Visiblement, Goyle avait réussi à satisfaire son employeur :

— Il est ponctuel et fait ce qu'on lui dit de faire, sans embrouilles. C'est exactement ce dont j'ai besoin pour ce poste-là.

— Rencontre-t-il beaucoup de monde ? demanda Owen.

— Seulement nos livreurs.

Ils n'étaient que deux et travaillaient depuis plusieurs années dans la société. Goyle n'était manifestement pas bavard. Ni son patron ni ses collègues ne savaient grand-chose de sa vie et ils ne semblaient pas s'en soucier. Les deux Aurors repartirent sans avoir l'impression d'avoir avancé dans leur enquête.

Avant de retourner au ministère, ils décidèrent d'aller voir le manoir Goyle. C'était une vieille bâtisse trapue et sans charme. Tout un côté du bâtiment était noirci et ils purent constater que les murs de la partie intacte étaient lépreux et présentaient des fissures.

Harry savait qu'il avait peu de chance de trouver des indices sur place car les policiers n'avaient rien repéré. Il restait effectivement peu à examiner du côté de la partie incendiée, à part un tas de décombres.

Ils inspectèrent les pièces qui avaient échappé au sinistre. Ces dernières étaient meublées du strict minimum et des zones plus foncées sur les murs et au sol témoignaient de la pauvreté de la famille, réduite à vendre tout ce qui avait une valeur quelconque.

— Quel gâchis ! soupira Owen. Dire qu'avant de rejoindre le Seigneur des Ténèbres, c'était une grande famille sorcière.

*

Deux jours plus tard, on était mercredi, jour de sortie d'Alternatives Magiques. Une semaine après son adversaire, c'était au tour de Kingsley d'être interrogé par Lee Jordan.
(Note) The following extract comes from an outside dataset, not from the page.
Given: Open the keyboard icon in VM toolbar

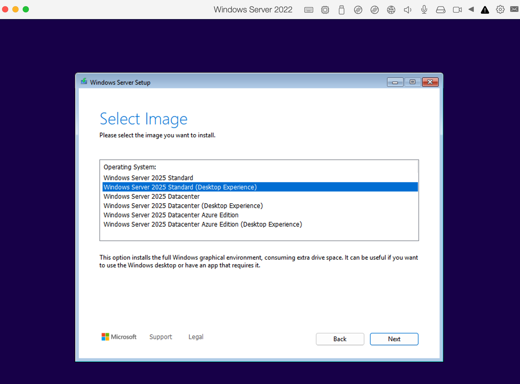Looking at the screenshot, I should 308,10.
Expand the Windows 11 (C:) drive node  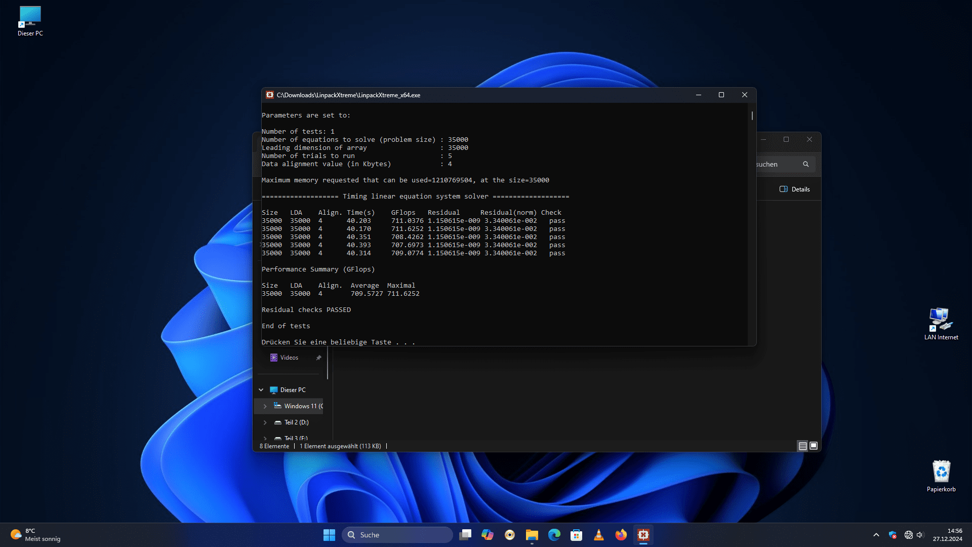click(x=265, y=406)
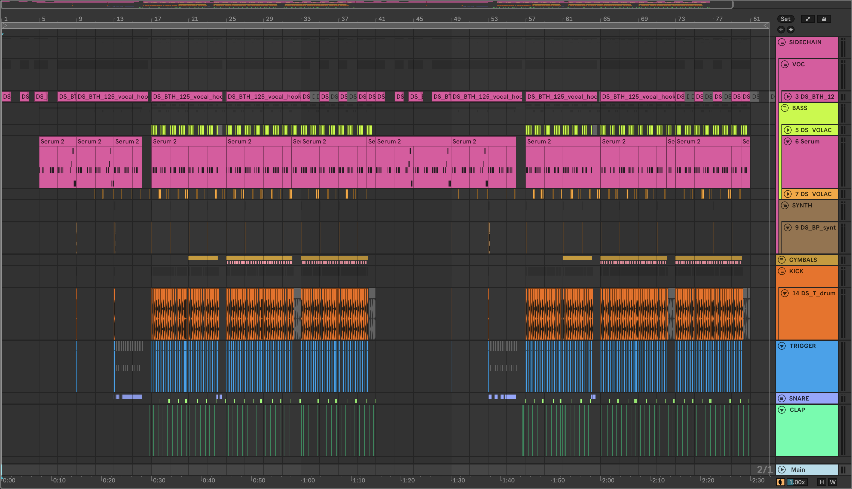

Le journaliste se fit l'écho des arguments de ses détracteurs, ce qui permit au ministre de leur répondre par article interposé.

Kingsley put ainsi assurer qu'il était attentif à ce que les sorciers ne perdent pas leur âme en acceptant la modernité. Il précisa que toutes les nouveautés introduites avaient été produites dans le monde magique, sous la surveillance des guildes.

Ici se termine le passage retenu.